Tarefa 1 => Passe para o inglês esta frase da matéria sobre Osorio e Nelson Rodrigues: "As dificuldades de Osorio em seu início de trabalho no Brasil vão além dos resultados, passam pela comunicação e o entendimento de quem joga bola para montar seu escrete, para usar um termo rodrigueano."

─── Matéria

Nelson Rodrigues inspira São Paulo de Osorio no Maracanã

A inspiração de Juan Carlos Osorio para levar o São Paulo à vitoria contra o Flamengo, às 16h, no Maracanã, vem de um 23 de agosto como este domingo. É a data de nascimento de Nelson Rodrigues, consagrado autor que completaria 103 anos se estivesse vivo – morreu em 1980. Há pouco mais de dois meses no Brasil, o técnico colombiano ainda tenta entender a cultura e o povo locais, de onde surgiu o interesse pelo autor de “A vida como ela é”.

Juan Carlos Osorio passou a tomar nota de Nelson ao saber que o escritor desnudou como poucos a essência do cidadão brasileiro, além de sua vasta produção sobre futebol. O técnico tem procurado uma edição de “A Pátria em chuteiras“, coletânea de crônicas rodrigueanas sobre o esporte, objeto de graúdo valor.

Em uma rápida pesquisa  na internet nos sites das principais livrarias de São Paulo, o resultado mostra que o livro está esgotado. Mas a mesma internet é rica de conteúdo sobre o “Anjo Pornográfico“, título da biografia do autor escrita pelo jornalista e flamenguista Ruy Castro.

As dificuldades de Osorio em seu início de trabalho no Brasil vão além dos resultados, passam pela comunicação e o entendimento de quem joga bola para montar seu escrete, para usar um termo rodrigueano.

O treinador recebeu críticas após os dois últimos jogos, derrota de 3 a 0 para o Goiás e 2 a 1 para o Ceará. Sem abrir mão de suas convicções, como a aplicação do rodízio, tenta vencer o jogo hoje para evitar que o torcedor do São Paulo passe a viver uma espécie de complexo de vira-lata.

O termo foi criado e consagrado por Nelson Rodrigues, para falar do trauma da perda da Copa do Mundo de 1950, e se estende além do futebol. No mesmo Maracanã da tragédia, é inspiração para o Tricolor crescer para cima do Flamengo.

“Por complexo de vira-lata entendo eu a inferioridade em que o brasileiro se coloca, voluntariamente, em face do resto do mundo”, disse Nelson, para explicar sua criação.

──────
─── Dados dos registros

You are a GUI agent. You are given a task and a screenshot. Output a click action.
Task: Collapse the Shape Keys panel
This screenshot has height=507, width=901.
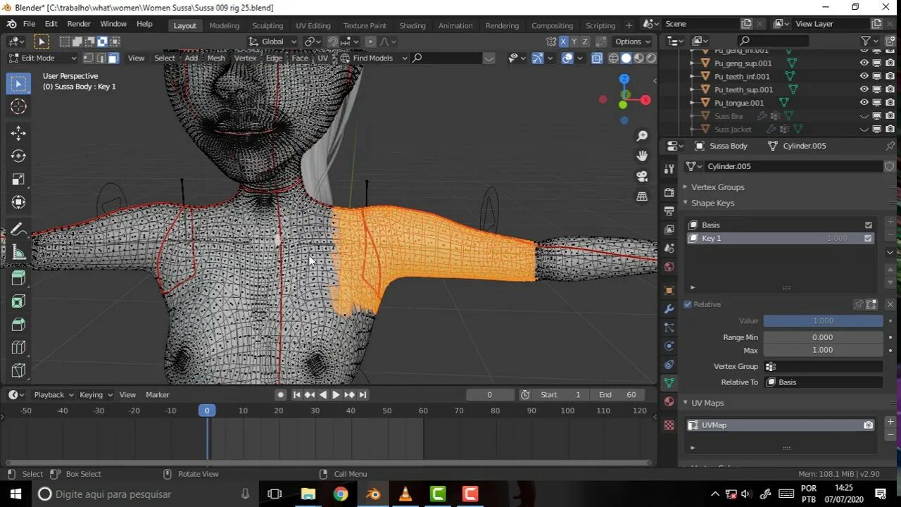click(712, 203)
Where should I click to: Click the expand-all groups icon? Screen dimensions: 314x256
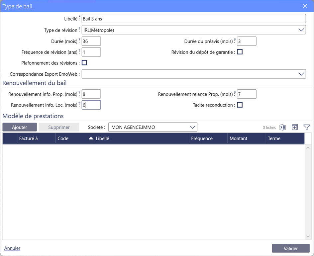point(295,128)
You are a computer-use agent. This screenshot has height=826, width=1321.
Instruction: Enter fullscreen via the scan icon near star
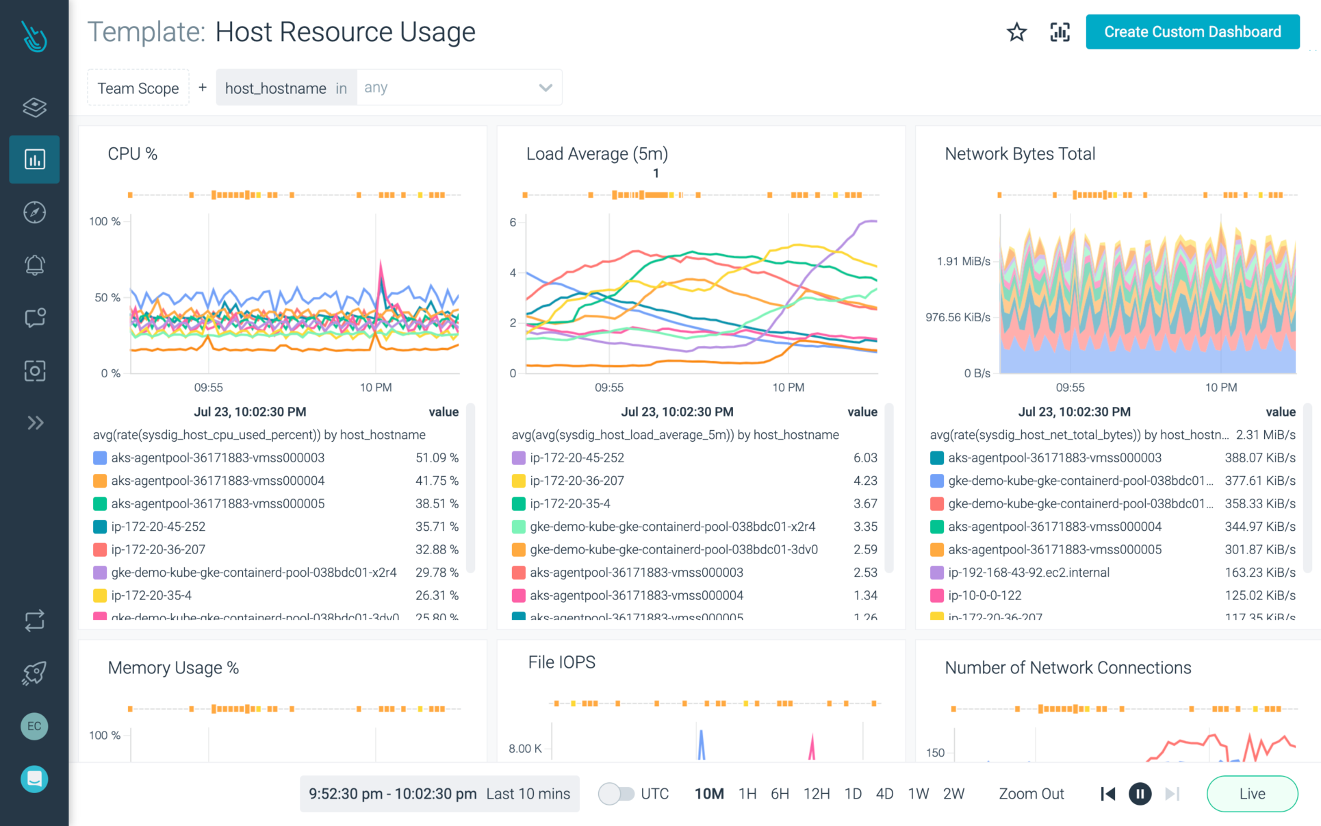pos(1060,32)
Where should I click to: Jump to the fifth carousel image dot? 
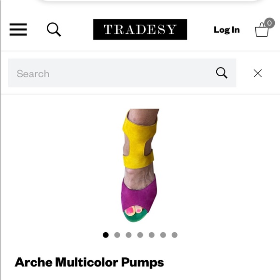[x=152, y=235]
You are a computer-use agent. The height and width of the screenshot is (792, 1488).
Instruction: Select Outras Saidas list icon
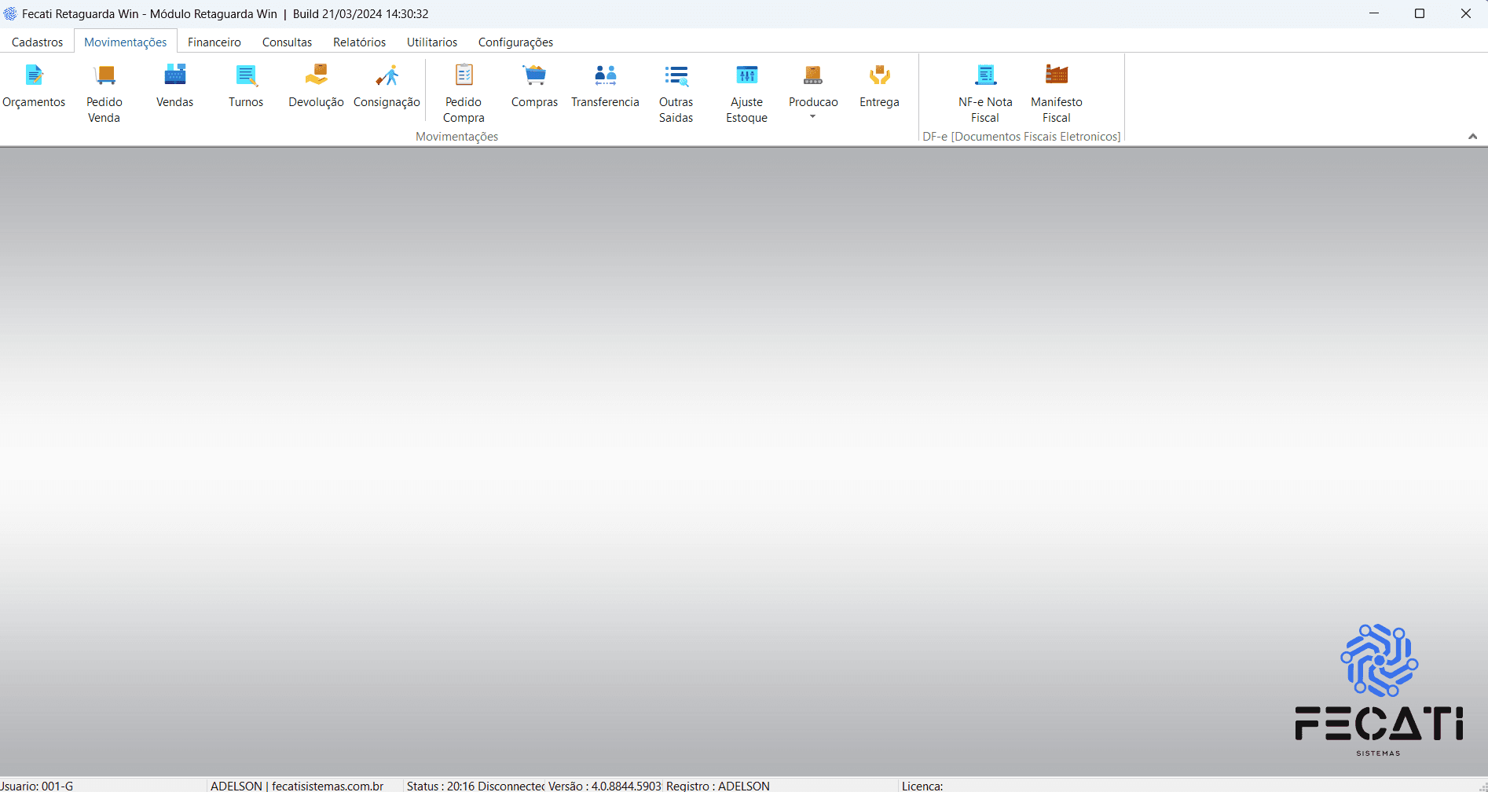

──────
─── Dados dos registros

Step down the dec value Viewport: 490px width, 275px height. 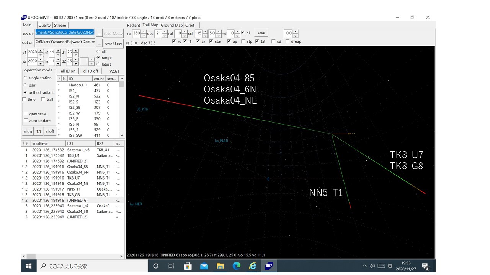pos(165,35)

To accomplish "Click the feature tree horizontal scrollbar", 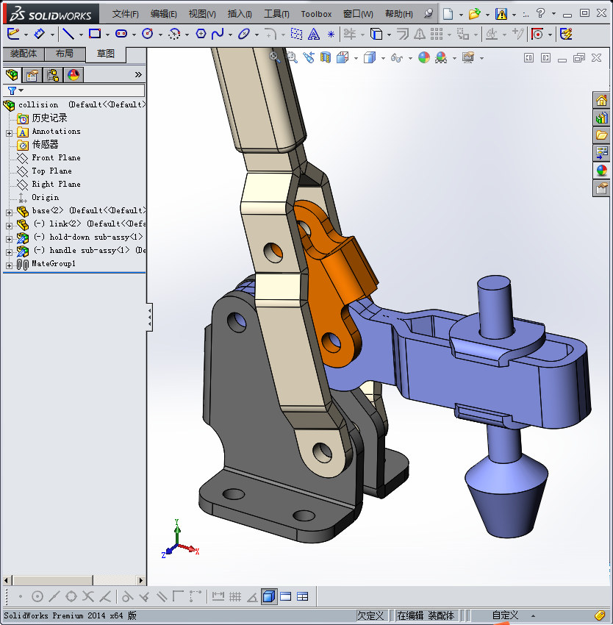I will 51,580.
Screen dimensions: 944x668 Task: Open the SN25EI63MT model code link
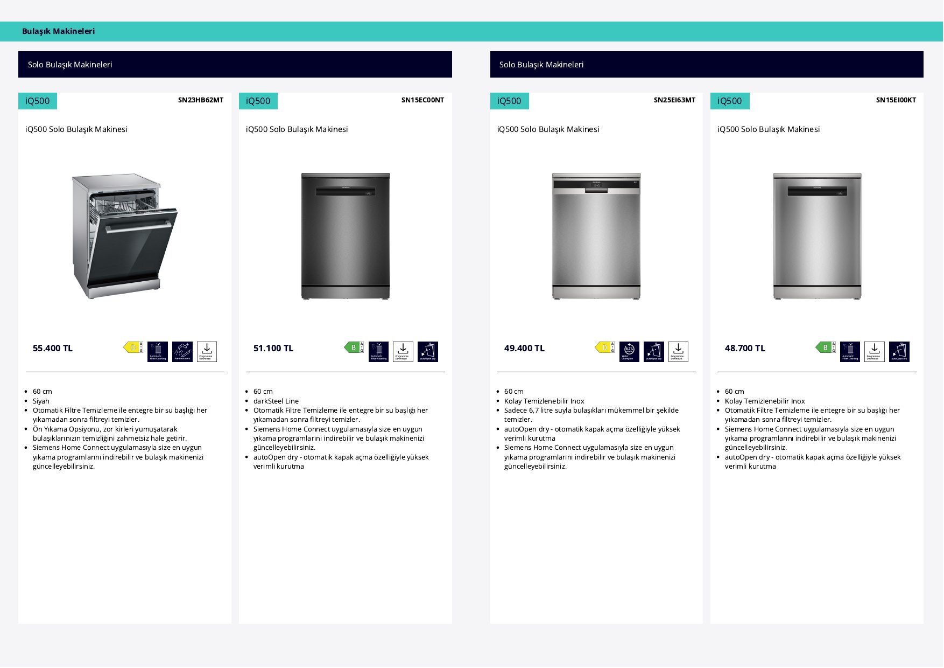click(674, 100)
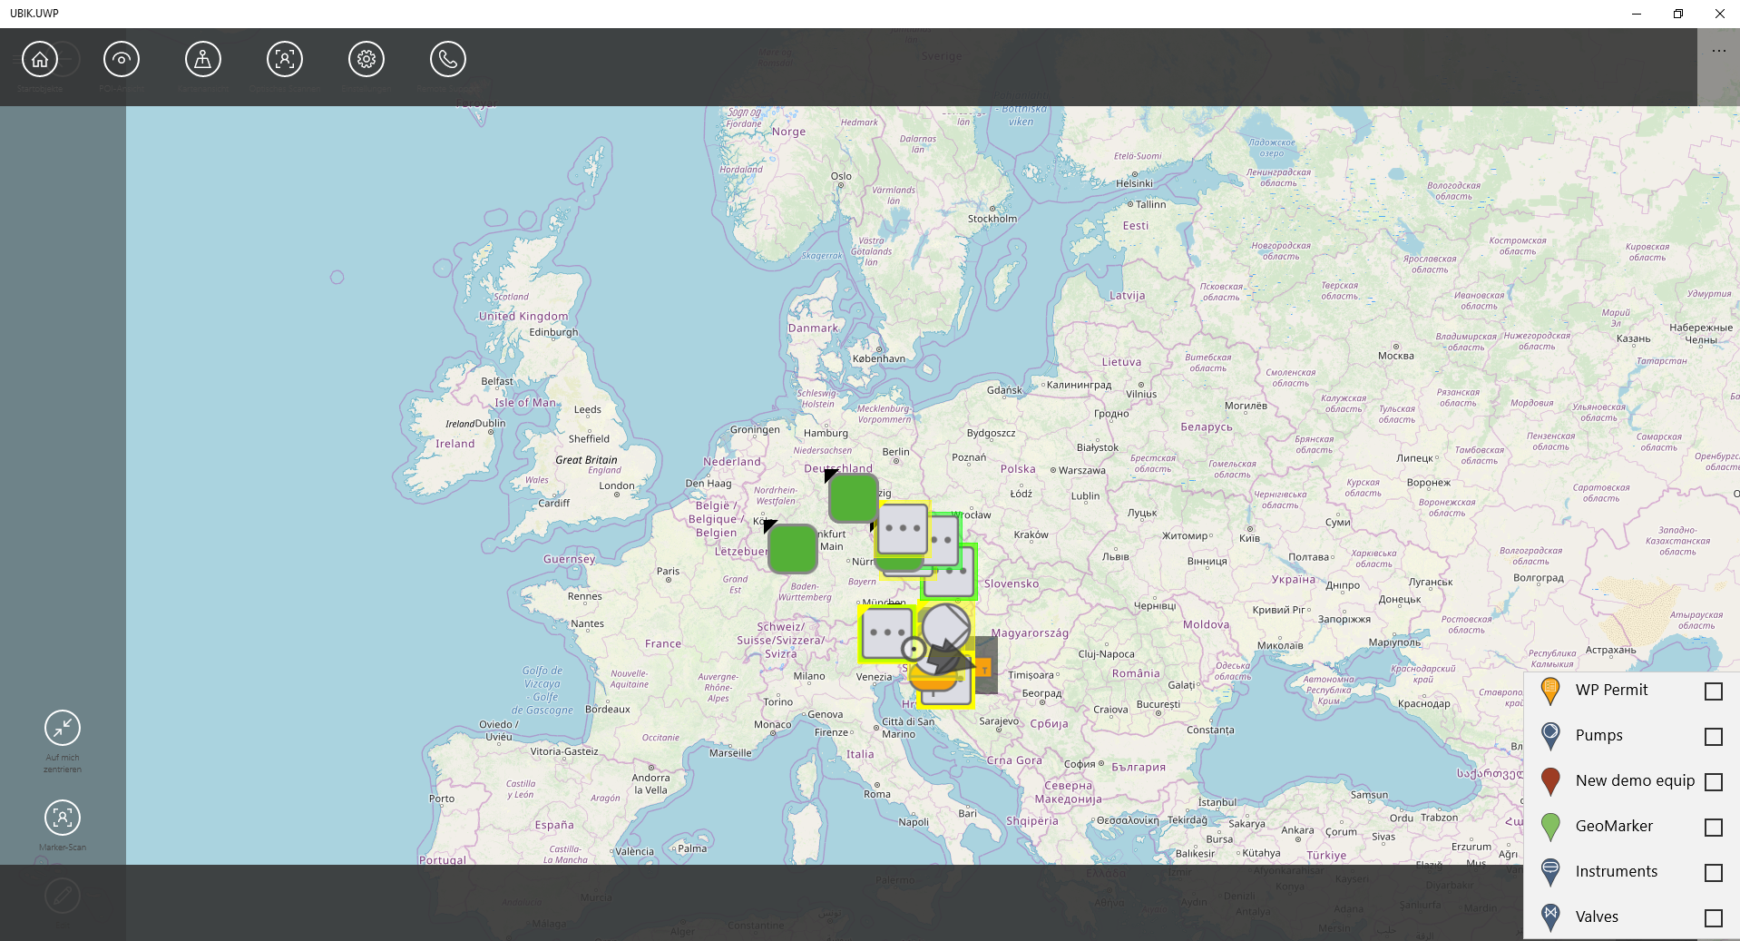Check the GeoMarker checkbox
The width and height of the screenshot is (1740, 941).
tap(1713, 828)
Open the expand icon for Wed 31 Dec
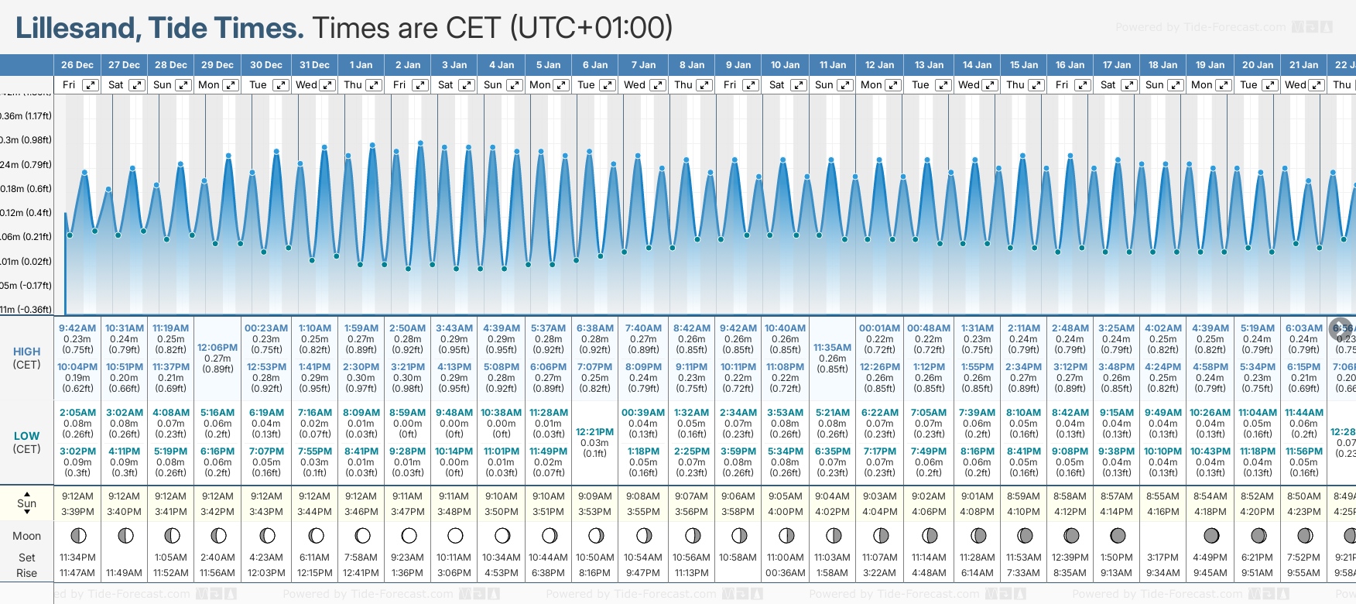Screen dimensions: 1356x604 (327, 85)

──────

Tarefa 2 => Reproduza, nos registros, as linhas desde a que contém "Where should I click to: Jump" até a que contém "Instruction: Select Outras Saidas list icon". Não inclua as imagens na resposta.

Resposta 1 => Osorio's difficulties at the start of his work in Brazil go beyond results; they extend to communication and to understanding those who play ball in order to build his squad, to use a Rodriguean term.

Resposta 2 =>
Where should I click to: Jump to the fifth carousel image dot? 
[x=152, y=235]
You are a computer-use agent. The height and width of the screenshot is (792, 1488).
Instruction: Select Outras Saidas list icon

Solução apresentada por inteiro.